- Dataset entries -
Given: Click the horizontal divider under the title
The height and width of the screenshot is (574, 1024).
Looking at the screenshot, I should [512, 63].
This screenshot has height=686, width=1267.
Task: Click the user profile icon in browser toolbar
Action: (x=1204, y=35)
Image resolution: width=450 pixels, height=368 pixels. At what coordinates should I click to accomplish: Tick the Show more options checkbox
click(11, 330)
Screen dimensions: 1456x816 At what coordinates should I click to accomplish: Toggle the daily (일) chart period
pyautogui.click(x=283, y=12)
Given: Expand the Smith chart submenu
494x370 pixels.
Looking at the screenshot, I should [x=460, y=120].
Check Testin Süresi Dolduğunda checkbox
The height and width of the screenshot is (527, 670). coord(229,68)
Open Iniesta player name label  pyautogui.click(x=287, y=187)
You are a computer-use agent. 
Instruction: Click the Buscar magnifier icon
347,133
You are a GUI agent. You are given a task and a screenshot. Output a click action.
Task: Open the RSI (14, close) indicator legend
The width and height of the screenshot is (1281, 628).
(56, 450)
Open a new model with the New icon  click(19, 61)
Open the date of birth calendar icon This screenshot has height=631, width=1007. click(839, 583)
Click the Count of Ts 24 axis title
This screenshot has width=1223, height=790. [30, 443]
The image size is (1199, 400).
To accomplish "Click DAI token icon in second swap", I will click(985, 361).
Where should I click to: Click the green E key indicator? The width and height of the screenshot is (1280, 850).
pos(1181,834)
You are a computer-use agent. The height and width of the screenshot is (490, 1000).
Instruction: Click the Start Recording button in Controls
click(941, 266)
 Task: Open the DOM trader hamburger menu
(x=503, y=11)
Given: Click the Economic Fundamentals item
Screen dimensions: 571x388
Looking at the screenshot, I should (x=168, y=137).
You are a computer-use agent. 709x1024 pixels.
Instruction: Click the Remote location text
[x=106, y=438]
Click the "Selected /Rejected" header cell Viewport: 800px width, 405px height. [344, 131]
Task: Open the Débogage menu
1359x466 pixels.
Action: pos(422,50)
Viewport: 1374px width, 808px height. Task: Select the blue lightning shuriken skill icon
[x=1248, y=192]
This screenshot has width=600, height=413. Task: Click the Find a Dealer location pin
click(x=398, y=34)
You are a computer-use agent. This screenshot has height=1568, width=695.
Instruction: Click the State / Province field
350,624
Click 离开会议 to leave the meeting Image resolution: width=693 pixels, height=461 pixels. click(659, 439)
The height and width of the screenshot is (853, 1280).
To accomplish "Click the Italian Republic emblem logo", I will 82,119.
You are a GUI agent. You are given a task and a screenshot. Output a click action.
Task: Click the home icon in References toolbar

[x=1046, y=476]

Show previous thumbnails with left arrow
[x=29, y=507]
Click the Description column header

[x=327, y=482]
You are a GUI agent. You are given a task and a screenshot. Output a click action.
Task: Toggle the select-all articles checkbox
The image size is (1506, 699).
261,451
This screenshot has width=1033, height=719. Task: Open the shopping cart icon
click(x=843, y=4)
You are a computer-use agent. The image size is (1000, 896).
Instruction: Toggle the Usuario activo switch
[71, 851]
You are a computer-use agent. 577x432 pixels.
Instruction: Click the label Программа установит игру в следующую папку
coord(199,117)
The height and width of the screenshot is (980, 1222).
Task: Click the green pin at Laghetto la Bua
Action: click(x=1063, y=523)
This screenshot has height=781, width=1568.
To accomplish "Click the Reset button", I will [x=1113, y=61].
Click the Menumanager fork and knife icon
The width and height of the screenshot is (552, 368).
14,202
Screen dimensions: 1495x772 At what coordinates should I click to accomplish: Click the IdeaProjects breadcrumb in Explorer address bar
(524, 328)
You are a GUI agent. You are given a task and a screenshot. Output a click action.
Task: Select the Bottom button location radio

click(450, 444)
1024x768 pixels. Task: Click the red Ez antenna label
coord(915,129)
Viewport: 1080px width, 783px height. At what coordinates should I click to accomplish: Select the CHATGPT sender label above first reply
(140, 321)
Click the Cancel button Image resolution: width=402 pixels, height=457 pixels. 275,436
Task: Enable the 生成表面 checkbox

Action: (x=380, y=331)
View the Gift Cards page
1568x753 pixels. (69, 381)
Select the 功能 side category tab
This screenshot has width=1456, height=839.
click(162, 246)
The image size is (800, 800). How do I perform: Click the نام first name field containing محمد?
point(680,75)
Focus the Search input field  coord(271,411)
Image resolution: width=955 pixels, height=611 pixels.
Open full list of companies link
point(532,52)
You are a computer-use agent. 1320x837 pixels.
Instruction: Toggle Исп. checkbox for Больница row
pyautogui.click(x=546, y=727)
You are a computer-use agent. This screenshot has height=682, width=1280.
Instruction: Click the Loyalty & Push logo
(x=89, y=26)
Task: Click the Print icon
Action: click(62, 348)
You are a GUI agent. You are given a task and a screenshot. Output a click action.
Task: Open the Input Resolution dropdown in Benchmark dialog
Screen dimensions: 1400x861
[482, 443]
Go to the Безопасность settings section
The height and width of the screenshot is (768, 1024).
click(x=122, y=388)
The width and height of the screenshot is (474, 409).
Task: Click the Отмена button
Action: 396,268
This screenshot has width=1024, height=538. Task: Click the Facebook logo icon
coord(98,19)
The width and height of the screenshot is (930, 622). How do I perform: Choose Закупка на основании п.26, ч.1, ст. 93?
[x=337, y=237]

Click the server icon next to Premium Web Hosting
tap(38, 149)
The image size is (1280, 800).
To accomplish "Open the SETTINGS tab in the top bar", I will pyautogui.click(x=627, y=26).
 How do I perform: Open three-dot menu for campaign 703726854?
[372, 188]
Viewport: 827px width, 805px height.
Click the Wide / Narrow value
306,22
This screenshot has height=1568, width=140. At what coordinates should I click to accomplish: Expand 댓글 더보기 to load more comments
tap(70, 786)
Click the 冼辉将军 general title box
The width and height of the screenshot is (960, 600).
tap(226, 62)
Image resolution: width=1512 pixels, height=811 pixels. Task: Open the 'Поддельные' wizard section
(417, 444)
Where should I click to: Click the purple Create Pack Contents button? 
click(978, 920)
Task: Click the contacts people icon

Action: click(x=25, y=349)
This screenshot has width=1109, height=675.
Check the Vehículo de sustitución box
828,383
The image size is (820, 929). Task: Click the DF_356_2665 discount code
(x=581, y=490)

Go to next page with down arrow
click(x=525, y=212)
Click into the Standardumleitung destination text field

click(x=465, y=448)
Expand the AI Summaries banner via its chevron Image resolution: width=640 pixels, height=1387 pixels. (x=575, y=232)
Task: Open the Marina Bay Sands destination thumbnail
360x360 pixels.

- Your objective -
All lines from the line containing "Task: Open the Marina" through the last line of the data are to be repeated exactly; no other line belongs in the answer.

- Response to the task -
Task: Open the Marina Bay Sands destination thumbnail
360x360 pixels.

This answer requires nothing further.